Wednesday, April 9, 2008
Nazi Origins of Olympic Torch
Whoa! First The Wall Street Journal publishes a story today about the Chinese storm troopers guarding the Olympic torch (Lord Coe called them "thugs") - and now there's this from The Lede at The New York Times:
April 9, 2008, 2:21 pm
The Beleaguered Torch, Now With Nazi Origins
By Mike Nizza
For the Olympic torch relay, every day just seems to bring bad news. What began last Tuesday in Beijing as a “Journey of Harmony” had by Sunday become a “public relations nightmare” in London, and worse on Monday in Paris, when the torch was extinguished several times. On Tuesday, international Olympics officials mulled the prospect of canceling the rest of the relay.
Jacques Rogge, chief of the International Olympic Committee, later dismissed the possibility, clearing one negative piece of torch news from the register. But others soon filled the void, as the torch landed in its next city of protesters, San Francisco.
In the past 24 hours, two major news agencies decided to add a historic touch toward the bottom of their torch-relay articles, the kind that is easy to ignore in happier Olympic times. Here’s The Associated Press version:
The Olympic flame wasn’t part of the ancient games, and the torch relay didn’t become a fixture in the modern Olympics until the 1936 Berlin Games, when it was part of the Nazi pageantry that promoted Hitler’s beliefs of Aryan supremacy in the world of sports.
And from Reuters:
The Olympics first held a torch relay in 1936, the year dictator Adolf Hitler made the Berlin games a showcase of Nazi propaganda. That torch run is captured in one of the most famous — and infamous — Olympic movies ever made, Leni Riefenstahl’s “Olympia.”
. . .
Cauldrons and parabolic mirrors aside, another question remains: Should the torch’s Nazi-linked past affect its future?

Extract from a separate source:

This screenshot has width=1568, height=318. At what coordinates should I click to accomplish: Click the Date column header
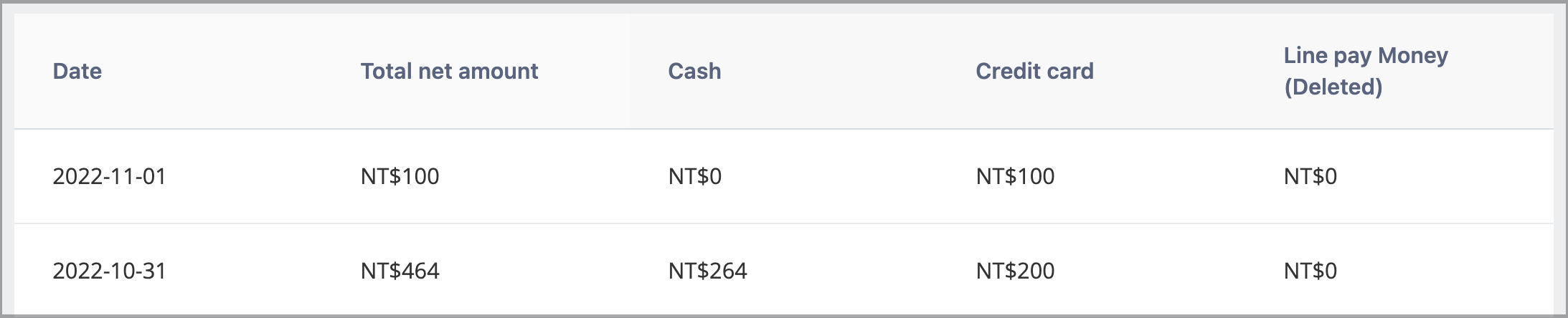[x=77, y=71]
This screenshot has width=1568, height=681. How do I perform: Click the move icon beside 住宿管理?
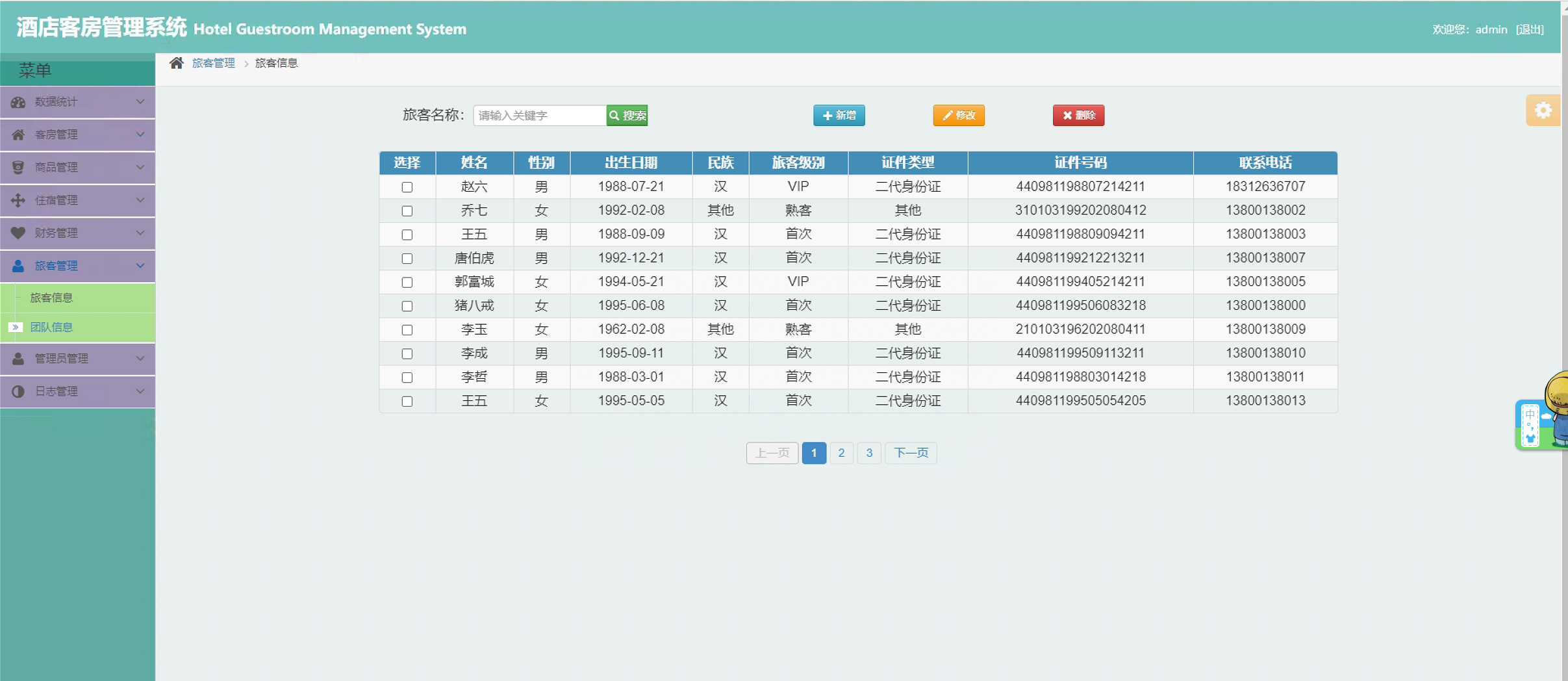pos(18,200)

Absolutely, says Mary Beard, a columnist for The Times of London (via Clive Davis):
I don’t quite understand how we have forgotten that the “Olympic Torch” ceremony was invented by Hitler and his chums.
If ever there was an “invented tradition” well worth stamping out, it is this ridiculous, Fascist-inspired waste of money.
She was writing on Friday, days before the relay plunged into chaos for completely different reasons.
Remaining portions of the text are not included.